Either way, you should provide a venue for these kids of discussions.
If you've created a discussion thread for the wiki page (or if one already existed) please make sure that you add a Link to the thread (using the URL tag) within your wiki.
This makes it easy for people to find the discussion thread once they've found your wiki article.
If you're presenting an article on a subject that draws information from other stuff out there on the web, please cite your sources. Not only does it go a long way to supporting your point of view, but it's also quite likely that someone else will want to read that info too.
For example, don't copy an article from another page without first getting permission, from the original author, to do so.
Wiki is a group effort and, because we're all a group here, we should do our best to follow some small guidelines on etiquette.
Don't make sweeping changes to the overall structure of the wiki without first consulting the community. For instance, radically changing the front page is kind of a no-no.
Before making changes, please discuss what you want to do by posting a thread that details your ideas.

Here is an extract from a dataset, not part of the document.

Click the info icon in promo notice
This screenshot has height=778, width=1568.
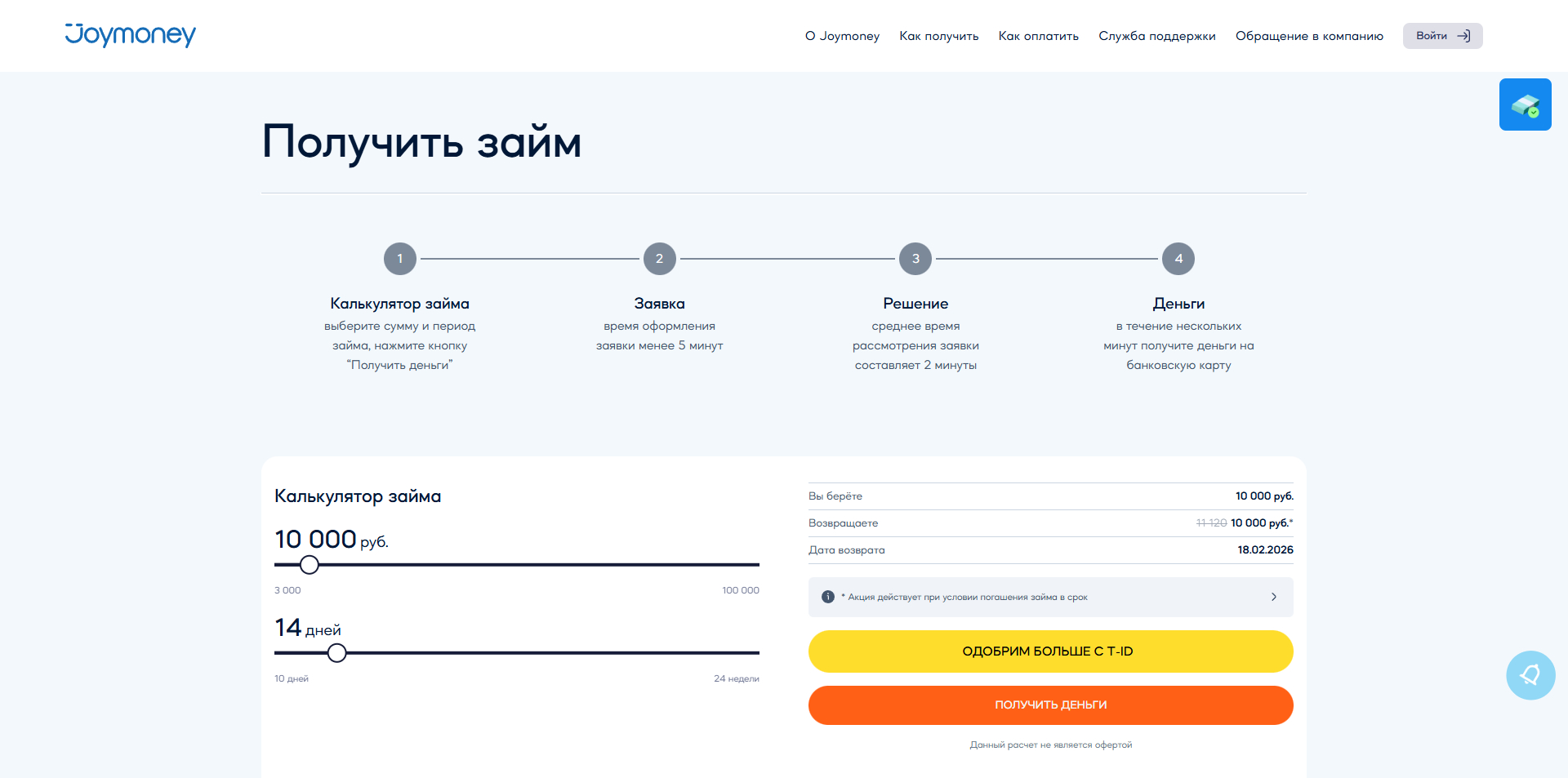coord(827,597)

Someone probably spent a lot of time writing an article so to go in and drastically change the content and the message of it is bad etiquette. If you have something to add to it or correct some small mistakes, the you should make those changes.
However, if you compeletly disagree with the content of the article, don't completely change the work that is already there. Instead, click on the 'Discussion' tab and add your arguments there. This will allow people to view both the original wiki article and your arguments against it.
Should the general consensus be that the wiki article is wrong, then, by all means, rewrite it.